Passage
⁂
Growing up, there were a lot of things that worried me – things that probably didn’t even phase my childhood peers. For example: I remember constantly being in a state of nervousness after school. Somehow, I always thought that I didn’t take the homework down correctly. It would be a full night of tears and telephoning various classmates to confirm (and re-confirm, of course) what the assignments were and when they were due. I know this could be a concern for any student, but in my case, these outbreaks of paranoia started as early as the second grade.
And it didn’t get any better as I got older.
I have anxiety – and one aspect of my condition is the panic attacks. Over the years, I had to learn how to work around them. Even now that I’m in my late twenties, panic attacks will occur from time to time. Through learning, coping, and with the support of my husband, family, and friends, I’ve used several strategies to overcome my episodes. I’ve even found that participating in activities that clear my mind put me in a more relaxed state and help me avoid the panic attacks altogether.
These are some of the things I do to keep calm and clear my thoughts:
Sitting still and practicing my breathing methods really help me get through days where I am most anxious. The ultimate goal in meditation is to find inner peace, which I find ideal for anyone looking to provide themselves with self-comfort and reassurance.
Take a bath
For me, taking a warm bath is like snuggling up in a big, fluffy, comfortable blanket. I like to use bath bombs to keep the water colorful, interesting, and full of great scent. Bath-time is a great way to escape the outside world, close your eyes, and be in your own bubble (or, in this case, your own bubble bath!).
⁂
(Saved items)
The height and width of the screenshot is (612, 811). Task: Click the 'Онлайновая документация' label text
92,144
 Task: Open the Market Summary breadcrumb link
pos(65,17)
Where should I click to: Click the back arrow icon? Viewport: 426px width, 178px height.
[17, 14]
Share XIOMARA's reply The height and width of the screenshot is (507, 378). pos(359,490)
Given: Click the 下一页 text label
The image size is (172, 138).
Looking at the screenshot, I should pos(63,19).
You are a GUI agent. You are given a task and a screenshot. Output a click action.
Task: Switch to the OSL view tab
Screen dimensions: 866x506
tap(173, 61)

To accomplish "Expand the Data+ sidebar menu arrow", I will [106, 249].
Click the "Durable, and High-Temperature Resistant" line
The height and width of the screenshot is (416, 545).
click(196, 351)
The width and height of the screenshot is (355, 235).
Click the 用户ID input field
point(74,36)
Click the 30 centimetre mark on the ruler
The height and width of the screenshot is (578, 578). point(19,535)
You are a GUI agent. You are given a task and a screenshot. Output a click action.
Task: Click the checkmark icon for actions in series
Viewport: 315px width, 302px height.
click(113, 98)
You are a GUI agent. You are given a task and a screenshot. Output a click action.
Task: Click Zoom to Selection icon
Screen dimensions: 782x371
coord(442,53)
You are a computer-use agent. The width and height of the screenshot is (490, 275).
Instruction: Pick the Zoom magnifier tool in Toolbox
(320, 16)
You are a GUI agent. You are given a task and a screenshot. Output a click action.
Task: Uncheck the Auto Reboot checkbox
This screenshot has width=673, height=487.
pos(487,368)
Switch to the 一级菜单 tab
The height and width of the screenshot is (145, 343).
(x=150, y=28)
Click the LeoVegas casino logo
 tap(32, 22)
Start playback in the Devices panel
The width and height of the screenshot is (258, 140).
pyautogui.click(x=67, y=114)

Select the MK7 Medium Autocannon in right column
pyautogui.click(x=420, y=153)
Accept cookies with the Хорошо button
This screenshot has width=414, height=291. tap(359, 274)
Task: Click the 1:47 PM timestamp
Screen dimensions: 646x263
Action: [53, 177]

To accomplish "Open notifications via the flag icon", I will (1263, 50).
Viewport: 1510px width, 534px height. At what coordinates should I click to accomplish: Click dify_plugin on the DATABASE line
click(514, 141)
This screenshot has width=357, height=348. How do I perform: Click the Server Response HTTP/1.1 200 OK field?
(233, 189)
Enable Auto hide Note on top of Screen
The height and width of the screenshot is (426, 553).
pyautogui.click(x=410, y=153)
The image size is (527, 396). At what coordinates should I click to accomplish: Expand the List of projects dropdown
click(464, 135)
⁂
Questions to answer
1) Translate this sentence from the essay on anxiety into Spanish: "And it didn’t get any better as I got older."
2) Continue the essay on anxiety from where it stops.
The data is separate material and is not part of the essay on anxiety.

Expected outputs
1) Y no mejoró nada a medida que fui creciendo.

2)
Listen to Music
When I was a little girl, music was something I had a true passion for. At one point, I had considered (or dreamed) to practice music as a career. Now, music has become my getaway: a soothing, soulful arrangement of songs and symphonies can really help ease my worries on tougher days.
Getting Fresh Air
This is something I do even while I’m in “panic-attack mode.” I often like to give myself some time outdoors, taking a walk and breathing in the air to get over my worries.
I may not have fully understood what was happening during my attacks when I was younger, but now that I am more aware of my condition, things have gotten a lot easier. I feel that I am in control of my thoughts and that I have surrounded myself with people who are loving and supportive. It’s family and good friends that have helped me take strides with my anxiety disorder. Step by step, they’ve helped me realize how brave I could really be.
If you have anxiety or think you may have anxiety, it is best to see a medical professional. Every case is different and so it is best to speak with a doctor to see what methods are best for you.